I have always found people with multiple passions more interesting than single- subject obsessives.
I first became aware of Jameson Parker… well, a LONG time ago, when he starred in our generation’s finest California TV mystery series Simon and Simon, playing the preppier younger brother and partner in a PI business to Gerald McRaney’s Marine veteran and hipster in an uncharacteristically smart show, written with a light touch that never quite forgot the darkness that lurks beneath SoCal’s sunny surface.
After the show I heard about his involvement in various projects. Apparently he was a hunter and bird dog man, and knowledgeable about guns — despite his California antecedents, no surprise, because my friends and I had discovered one of the secret delights of S & S was that everyone used appropriate guns, and handled them as though they used them off-set as well. Somewhere along the line — I don’t remember which happened first — we discovered we had mutual friends, and collaborated on a couple of radio conversations on, naturally, the virtues of various fine shotguns and other sporting matters.
He then wrote a book, an unusual memoir called An Accidental Cowboy. I suspected that I would like it, but it was better than that; not only a fascinating tale about how an educated urban intellectual (forgive me, JP!) suffered through a shocking incident of violence, and somehow not only recovered his equilibrium but became a working cowboy good enough to earn the respect of lifelong professionals. As a westerner who is not a cowboy, but hangs out with plenty of them, I have some idea of how hard that is. He also revealed himself to be a natural writer — as he is also an omnivorous and voracious reader this somehow doesn’t surprise me either. His unpretentious but serious little book is one of my favorite present-day memoirs.
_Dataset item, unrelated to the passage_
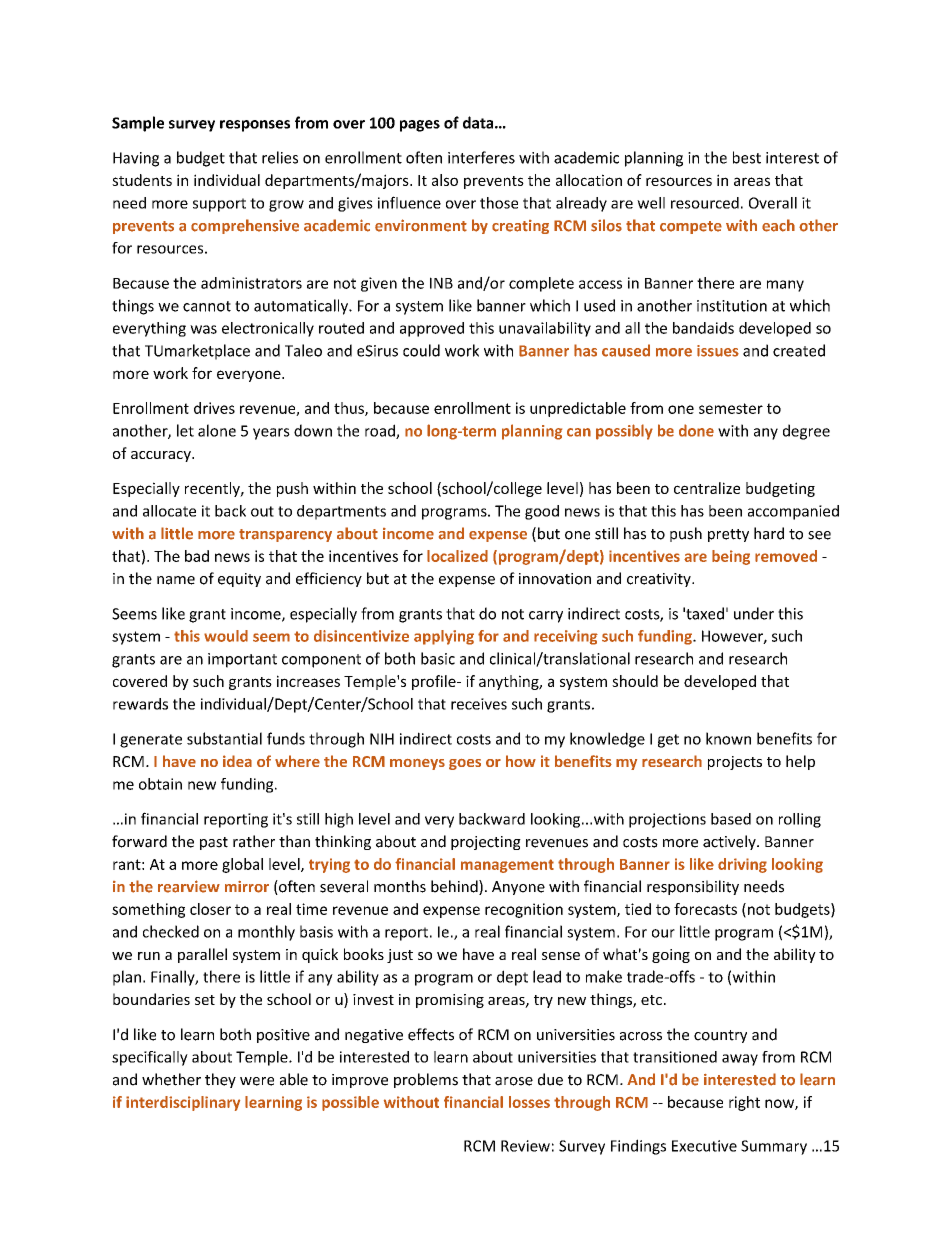 The image size is (952, 1233). I want to click on best, so click(747, 157).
He hasn’t rested on his laurels yet. He has been producing everything from e-books and short stories to editing a book on dead dogs, while hunting and fishing with a passion that can’t endear him to his erstwhile Hollywood comrades. He also writes on western and cowboy matters for the new western magazines that often feature my other literate semi-cowboy colleague, songwriter Tom Russell.
Now he has started a website to among other things sell his various books, and a blog, titled Barking Backward. It’s only been out a short while, but its mixture of literacy, dark humor, and eclectic subjects will I suspect appeal to any fan of Q. Please check it out. And if you have the slightest interest in why someone with impeccable establishment roots might want to become a cowboy, or if you just like horse work, get yourself a copy of An Accidental Cowboy.